Dans ce rapport, je lis également, Monsieur le Président, que les dépenses de personnel ont reculé en moyenne de 0,2 % en 2016. Or il est inscrit à notre compte administratif une augmentation de 3,7 % de ces mêmes dépenses de personnel. Une progression que vous aviez justifié par des mesures gouvernementales, comme la hausse du point d’indice.

Aussi Monsieur le Président, comment expliquez-vous que nos charges de personnel augmentent plus fortement que les autres départements, alors que nous sommes soumis aux mêmes mesures gouvernementales ? Par ailleurs, cette augmentation pourrait-elle être justifiée par l’embauche de 25 agents supplémentaires entre 2015 et 2016, et notamment de 11 cadres de catégorie A, comme établis dans le tableau des effectifs ?

Enfin, Monsieur le Président, je lis que le Lot-et-Garonne était, en 2016, le seul département à connaître une épargne nette négative, ce qui semble être la conséquence logique des éléments que j’évoque.

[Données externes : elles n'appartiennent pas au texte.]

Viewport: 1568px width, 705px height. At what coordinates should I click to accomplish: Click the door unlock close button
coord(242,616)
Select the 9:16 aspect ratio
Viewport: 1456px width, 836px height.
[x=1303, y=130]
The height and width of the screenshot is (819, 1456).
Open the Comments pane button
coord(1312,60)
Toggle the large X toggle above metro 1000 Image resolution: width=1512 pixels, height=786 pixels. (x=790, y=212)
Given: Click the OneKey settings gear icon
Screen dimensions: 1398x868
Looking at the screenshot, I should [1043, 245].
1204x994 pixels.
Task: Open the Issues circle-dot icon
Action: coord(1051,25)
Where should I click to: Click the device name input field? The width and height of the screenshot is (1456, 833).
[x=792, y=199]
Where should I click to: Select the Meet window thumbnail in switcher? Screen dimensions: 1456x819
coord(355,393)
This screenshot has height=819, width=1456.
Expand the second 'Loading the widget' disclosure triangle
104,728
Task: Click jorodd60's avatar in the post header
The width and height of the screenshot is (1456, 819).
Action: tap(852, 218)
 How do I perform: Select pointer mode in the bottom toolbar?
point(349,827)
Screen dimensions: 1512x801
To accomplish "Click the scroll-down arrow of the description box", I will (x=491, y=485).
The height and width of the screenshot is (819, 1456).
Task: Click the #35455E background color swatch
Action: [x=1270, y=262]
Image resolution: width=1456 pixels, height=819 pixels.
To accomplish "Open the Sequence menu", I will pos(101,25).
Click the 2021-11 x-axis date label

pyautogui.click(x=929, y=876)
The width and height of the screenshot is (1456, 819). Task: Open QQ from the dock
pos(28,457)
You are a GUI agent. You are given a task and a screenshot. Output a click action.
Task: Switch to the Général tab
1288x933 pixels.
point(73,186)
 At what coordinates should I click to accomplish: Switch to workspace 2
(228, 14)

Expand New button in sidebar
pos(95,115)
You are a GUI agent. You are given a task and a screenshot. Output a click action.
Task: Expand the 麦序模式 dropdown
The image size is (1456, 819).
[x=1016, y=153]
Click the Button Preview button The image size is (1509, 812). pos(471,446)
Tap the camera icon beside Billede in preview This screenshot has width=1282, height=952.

Ce constat, chers collègues, il est établi par une institution pluri-séculaire, reconnue mondialement pour son expertise – puisque je rappelle que la Cour des comptes certifie les comptes de l’ONU – et qui sait faire la différence entre un budget primitif et un compte de gestion.

Monsieur le Président, le groupe que j’ai l’honneur de présider travaille. Il participe aux travaux de l’assemblée, il fait des propositions, mais il a besoin de données et d’informations précises sur la situation de la collectivité. C’est le sens des questions que je viens de vous poser.

Entendez-nous Monsieur le Président. Ecoutez-nous. Car l’expérience démontre que nous n’avons pas toujours tort.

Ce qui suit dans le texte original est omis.